[Start DATA SECTION]

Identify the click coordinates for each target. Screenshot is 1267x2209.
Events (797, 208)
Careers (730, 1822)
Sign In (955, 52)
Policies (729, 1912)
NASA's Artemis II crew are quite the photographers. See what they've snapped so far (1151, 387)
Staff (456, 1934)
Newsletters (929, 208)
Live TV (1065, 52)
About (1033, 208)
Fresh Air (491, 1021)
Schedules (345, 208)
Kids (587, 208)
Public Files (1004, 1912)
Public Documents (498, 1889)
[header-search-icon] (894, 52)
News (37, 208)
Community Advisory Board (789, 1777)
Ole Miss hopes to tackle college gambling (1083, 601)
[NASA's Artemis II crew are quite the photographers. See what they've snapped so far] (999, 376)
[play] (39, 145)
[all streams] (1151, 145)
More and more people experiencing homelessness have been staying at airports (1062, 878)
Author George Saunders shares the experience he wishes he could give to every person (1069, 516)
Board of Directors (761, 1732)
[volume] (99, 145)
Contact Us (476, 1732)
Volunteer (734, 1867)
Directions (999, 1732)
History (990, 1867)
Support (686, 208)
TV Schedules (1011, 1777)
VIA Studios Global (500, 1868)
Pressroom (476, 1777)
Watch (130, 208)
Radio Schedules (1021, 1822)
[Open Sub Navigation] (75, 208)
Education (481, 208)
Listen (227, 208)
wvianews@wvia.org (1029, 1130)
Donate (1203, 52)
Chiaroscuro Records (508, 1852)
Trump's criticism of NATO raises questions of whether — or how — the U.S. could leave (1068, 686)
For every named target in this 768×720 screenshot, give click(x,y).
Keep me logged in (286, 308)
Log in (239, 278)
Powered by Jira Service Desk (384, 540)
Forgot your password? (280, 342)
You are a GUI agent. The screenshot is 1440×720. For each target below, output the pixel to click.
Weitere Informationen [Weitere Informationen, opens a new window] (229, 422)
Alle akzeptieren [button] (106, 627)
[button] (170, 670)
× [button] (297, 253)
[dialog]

[End DATA SECTION]

* [INSTRUCTIONS TO FOLLOW]:
Report every line of the rows above that contains the word "quite". Case counts.

* [THE ANSWER]:
NASA's Artemis II crew are quite the photographers. See what they've snapped so far (1151, 387)
[NASA's Artemis II crew are quite the photographers. See what they've snapped so far] (999, 376)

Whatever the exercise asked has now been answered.